Optimistis Capai 100 Pengguna Jasa Bursa Karbon
Sebelumnya BEI optimistis bahwa jumlah pengguna jasa bursa karbon dapat mencapai lebih dari 100 pada 2024. Proyeksi tersebut telah memperhitungkan tercapainya integrasi sistem Apple Gatrik dengan sistem registrasi nasional pengendalian perubahan iklim (SRN-PPI).
“Target kami adalah penambahan 50, paling tidak. Artinya, kalau di akhir tahun kemarin itu 46, akhir tahun 2024 paling tidak 96, lebih dari 100 kami optimis,” ujar Direktur Pengembangan BEI Jeffrey Hendrik beberapa waktu lalu.
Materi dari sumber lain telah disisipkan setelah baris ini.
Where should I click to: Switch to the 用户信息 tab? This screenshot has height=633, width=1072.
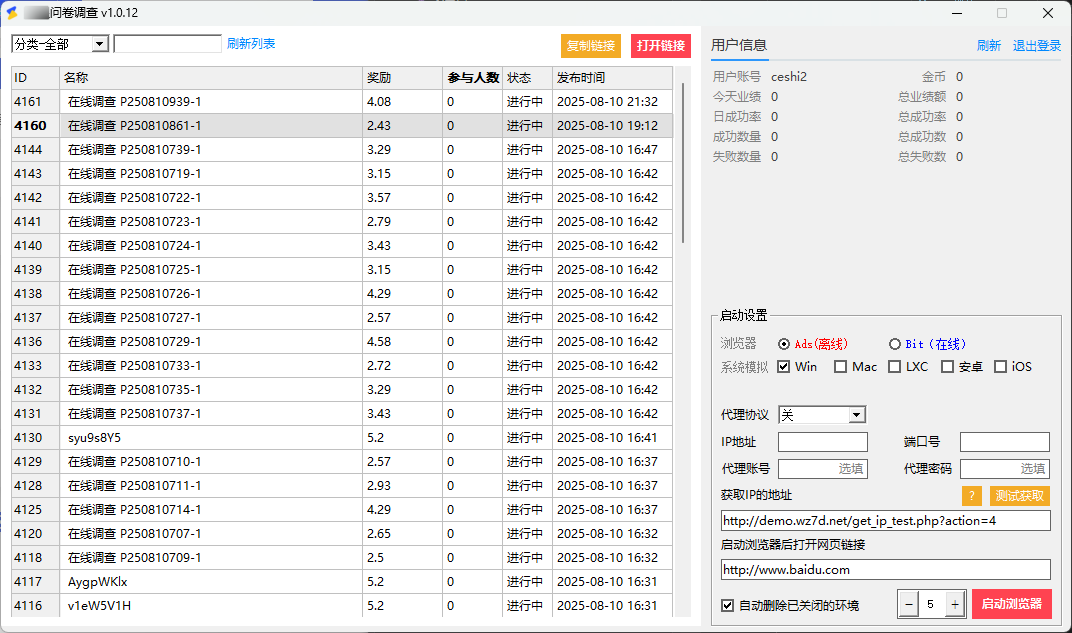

Selain itu, Jeffrey mengatakan Kementerian Energi dan Sumber Daya Mineral (ESDM) dan Kementerian Lingkungan Hidup dan Kehutanan (KLHK) memiliki peran krusial dalam perkembangan bursa karbon di Indonesia. Kementerian ESDM bertanggung jawab sebagai penerbit sertifikat pengurangan emisi, sementara KLHK mengatur Sistem Registrasi Nasional Pengendalian Perubahan Iklim (SRN-PPI).
Ia menyebut semua perdagangan unit karbon harus melalui proses registrasi di SRN-PPI. Dengan demikian, Jeffrey berharap bahwa sinkronisasi antara sistem Apple Gatrik dan SRN-PPI akan berdampak positif dengan meningkatkan suplai di SRN-PPI kedepannya. Jika suplai di SRN-PPI meningkat, maka pilihan bagi permintaan di bursa karbon juga akan meningkat secara bersamaan.
Adapun saat pertama diluncurkan, total volume hingga akhir perdagangan yaitu sebanyak 459,95 tCO2. Lalu total transaksi yaitu 27 transaksi dengan 15 total pembeli, serta satu penjual. Lalu, transaksi di pasar reguler yaitu 17 kali, pasar negosiasi sebanyak 3 kali, dan pasar lelang yakni 2 kali. Total pengguna jasa atau user saat itu yaitu 16 pengguna jasa. Sementara, harga pembukaan pasar reguler yakni Rp 69.600 dan harga penutupan pasar reguler Rp 77.000.